O Prefeito de Araraquara, Edinho Silva (PT) - Secom

Surpreendido neste 30 de abril pela divulgação no Jornal da Record de um contrato suspeitíssimo firmado 17 dias antes entre a secretaria da Saúde de Araraquara e uma empresa de São Paulo, o prefeito Edinho Silva fez o que recomenda o manual do cinismo. Primeiro, publicou uma nota que anulava a transação urdida para comprar 30 respiradores hospitalares por espantosos 4,2 milhões de reais. Horas depois, num vídeo publicado no site do PT, acusou este colunista de propagar fake news. Também garantiu que o autor da denúncia trocou o jornalismo pela militância política, jurou que jamais comprara um único e escasso respirador e gabou-se de tratar com muito zelo a verba que recebeu para combater a pandemia de coronavirus.

Ex-chefe da Secretaria de Comunicação Social do governo Dilma Rousseff, três vezes prefeito da cidade, o companheiro Edinho agiu com um amadorismo de envergonhar os veteranos corruptos do partido. Esqueceu, por exemplo, de ocultar as provas materiais da vigarice abortada. Esqueceu de combinar com a secretária da Saúde algum script que os livrasse de contradições bisonhas. Esqueceu de montar com especialistas em patifarias um álibi menos mambembe. E esqueceu que existem jornalistas independentes. É o que mostrará amanhã, neste espaço no R7, a reconstituição detalhada da negociata interrompida.

Não percam, leitores.
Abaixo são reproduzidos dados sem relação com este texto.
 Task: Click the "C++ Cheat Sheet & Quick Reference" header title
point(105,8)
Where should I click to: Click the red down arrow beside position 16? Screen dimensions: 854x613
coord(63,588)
Não perca, prefeito...

O ex-chefe da Secom de Dilma Rousseff logo estará de volta aos tribunais 

No dia 13 de abril, a Secretaria de Saúde de Araraquara publicou no site imprensaoficial.com.br um comunicado que ratificou a aquisição, com dispensa de licitação, de 25 ventiladores pulmonares eletrônicos de reanimação fornecidos pela empresa R. Y. Top Brasil Ltda, no valor total de R$ 4,198.750,00. Como o valor de Mercado desse Equipamento tem oscilado entre R$ 60.000,00 e R$ 75.000,00, pareceu intrigante a obesidade das cifras: os quase R$ 168.000,00 torrados em cada respirador bastariam para importar um Mercedes A300. Poderia ter sido pior: na planilha que agrupa as quantias empenhadas sem licitação para o combate à pandemia de coronavírus, a coluna "Valor Estimado/Médio" admite a hipótese de despejar R$ 5.676.000,00 no mesmo lote de 25 respiradores. No dia 20 de abril, em entrevista à Rádio Morada do Sol, a secretária Eliana Honain, que age em perfeita sintonia com o prefeito Edinho Silva, mostrou-se feliz com o andamento da transação.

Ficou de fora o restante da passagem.